**Task prompt:** Copy the rows from the start up to and including the line with "pyautogui.click(x=49, y=133)", swapping "Mappings" for "Settings" and keeping everything else the same. Leave out the pictures.

**Given data:**

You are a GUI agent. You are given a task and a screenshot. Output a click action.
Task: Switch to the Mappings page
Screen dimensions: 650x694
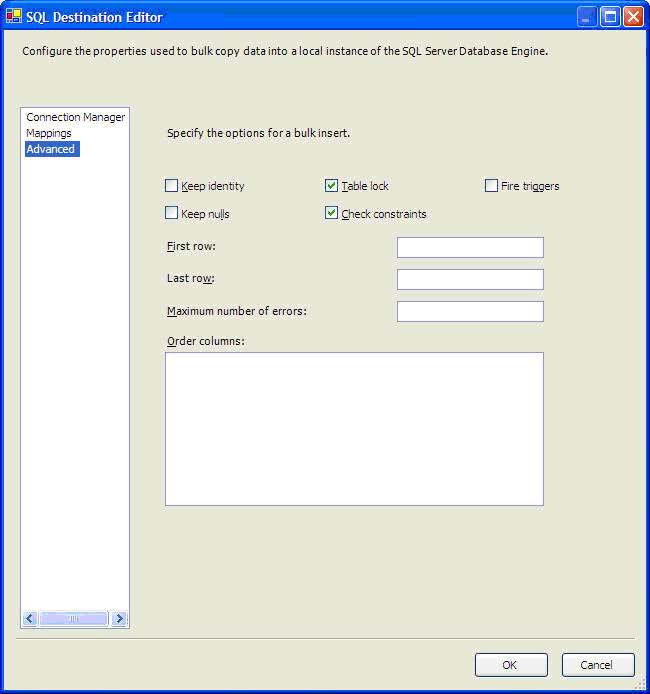pyautogui.click(x=49, y=133)
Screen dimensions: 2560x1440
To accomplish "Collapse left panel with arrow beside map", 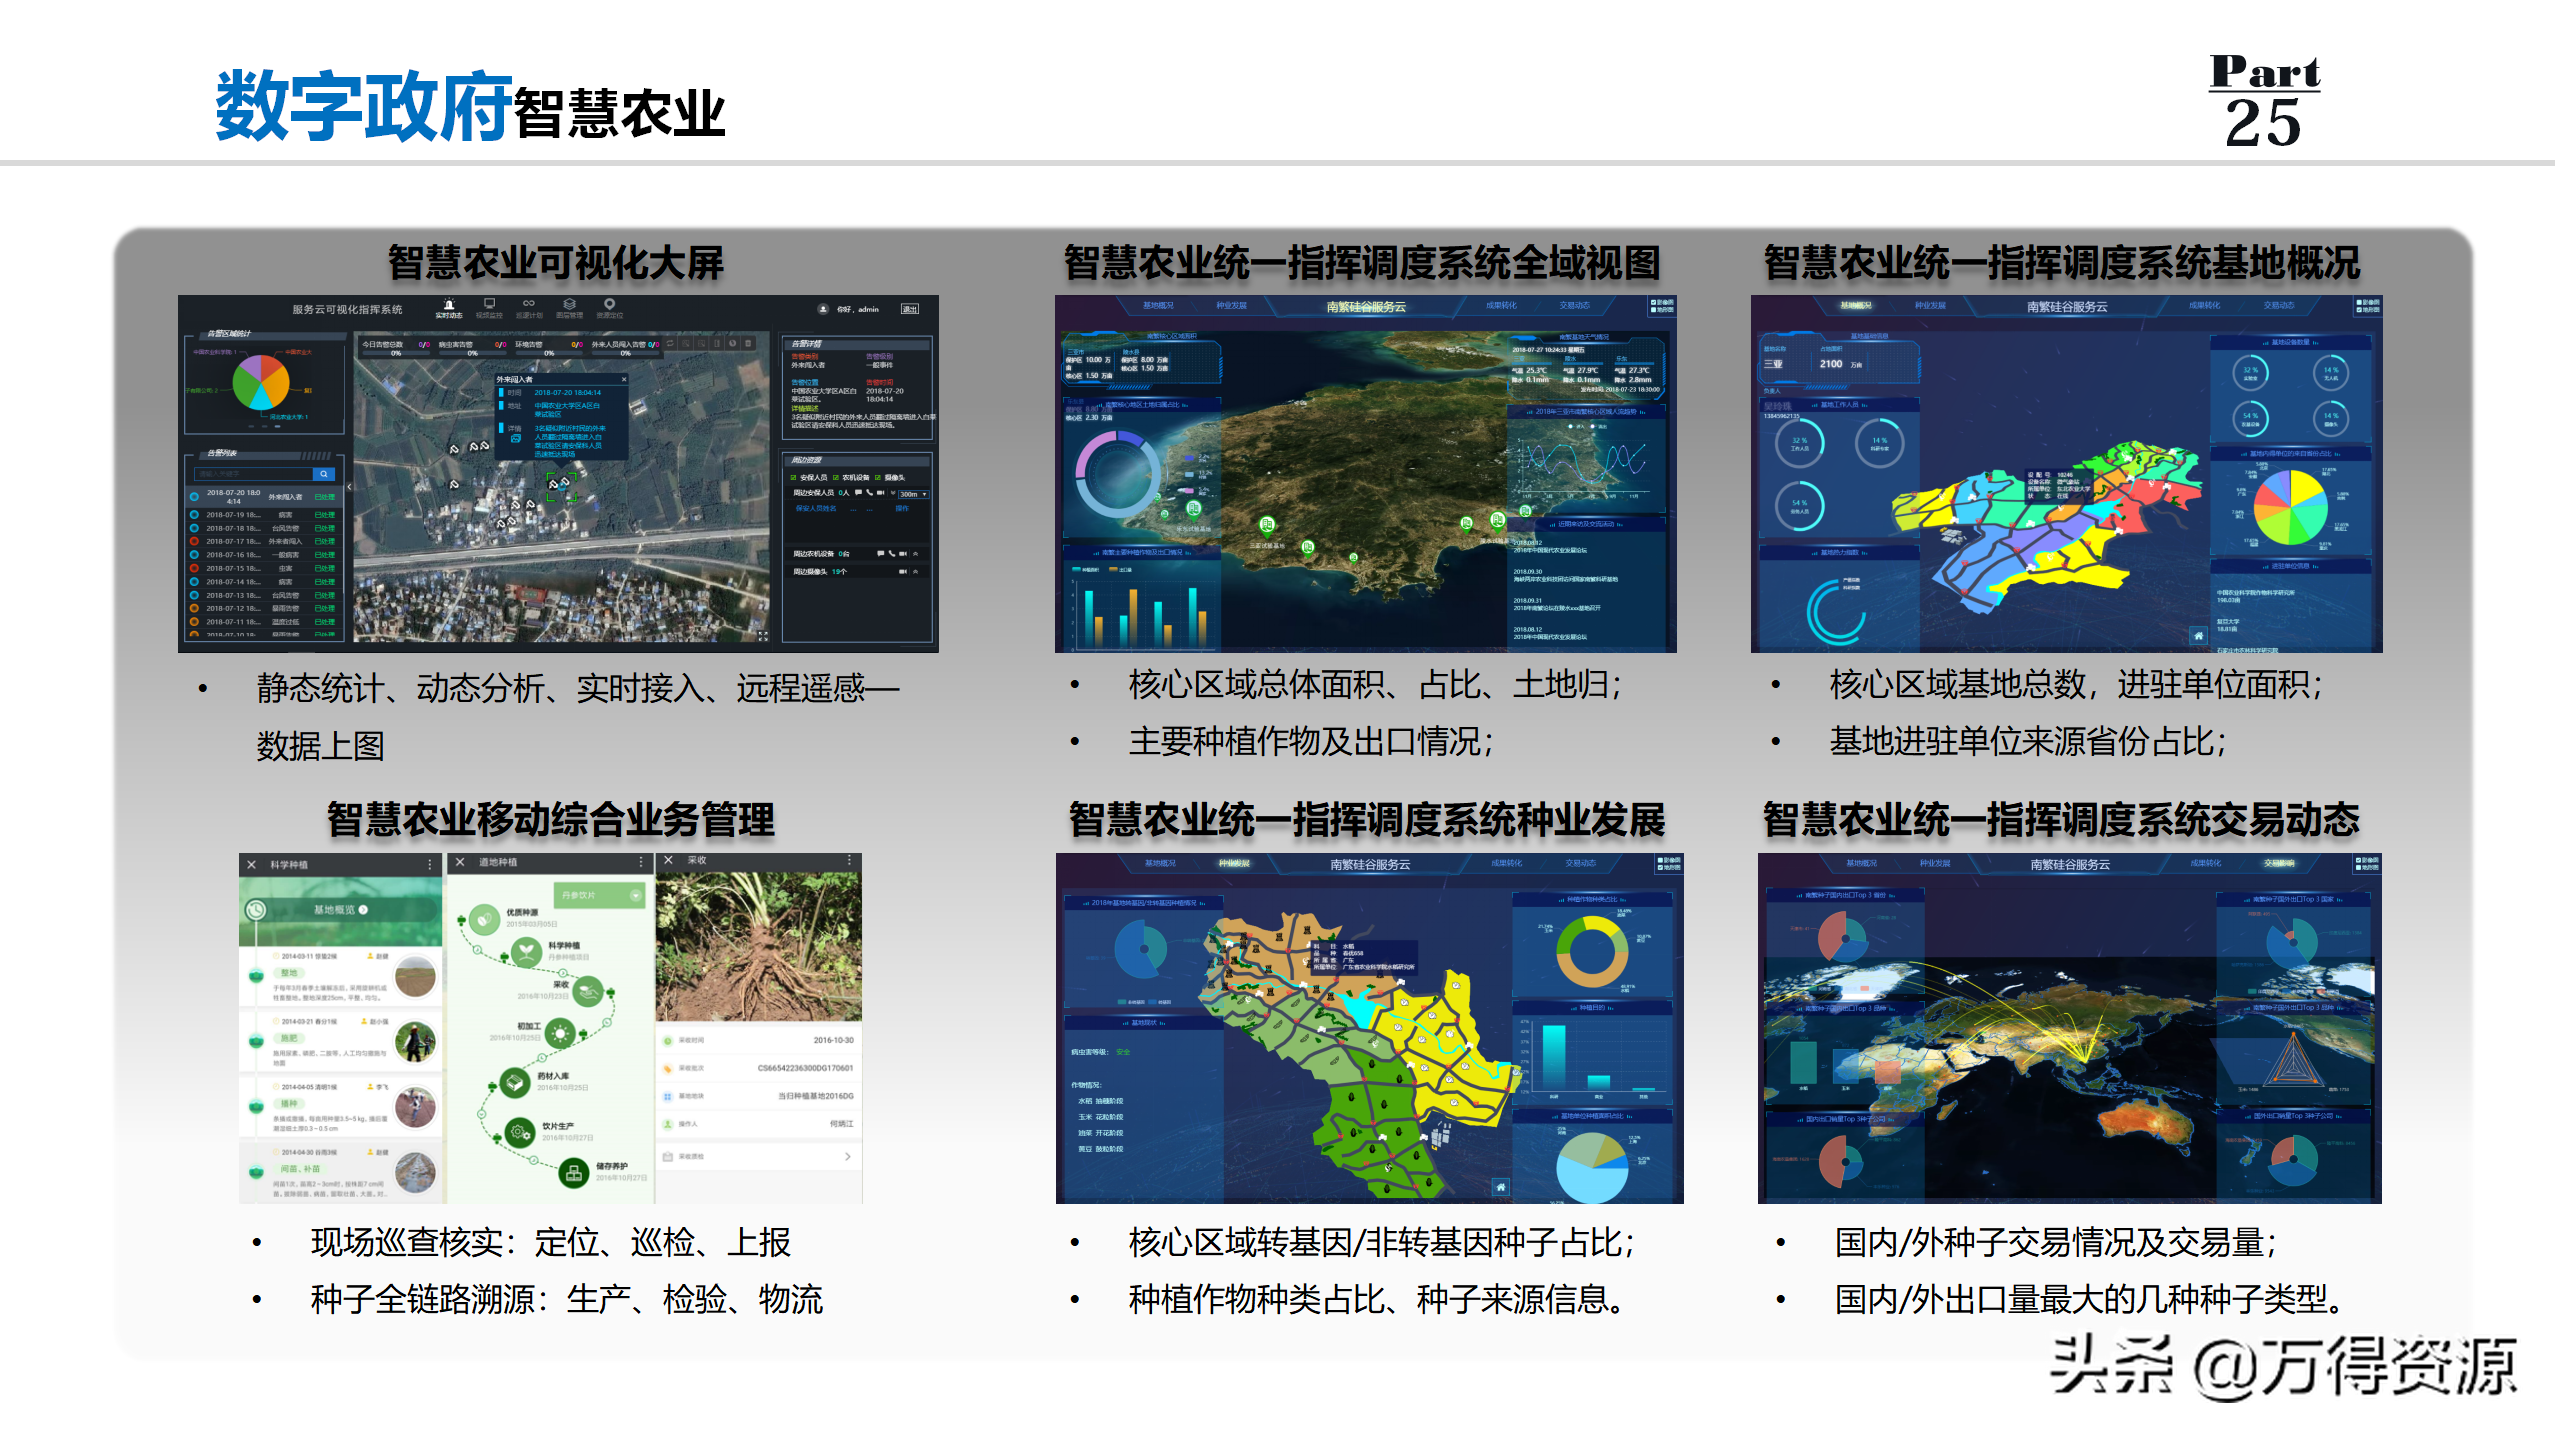I will [349, 487].
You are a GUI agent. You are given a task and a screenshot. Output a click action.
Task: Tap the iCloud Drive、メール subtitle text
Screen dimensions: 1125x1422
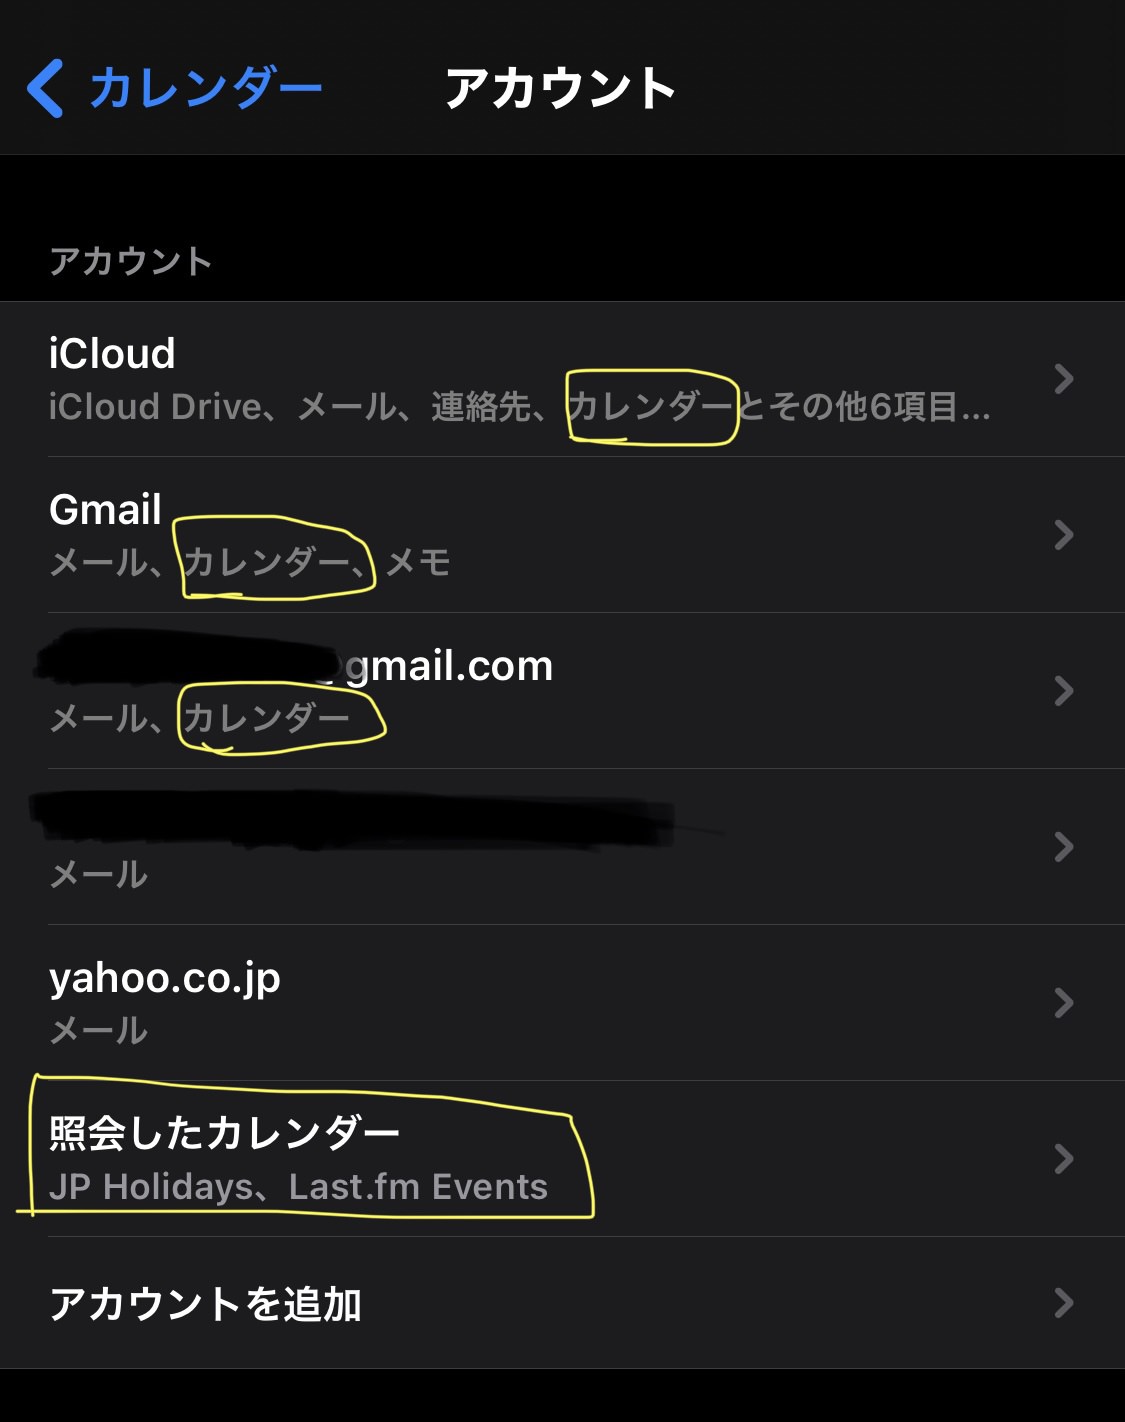point(300,407)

**Right answer:**
You are a GUI agent. You are given a task and a screenshot. Output a click action.
Task: Switch to the Settings page
Screen dimensions: 650x694
pyautogui.click(x=49, y=133)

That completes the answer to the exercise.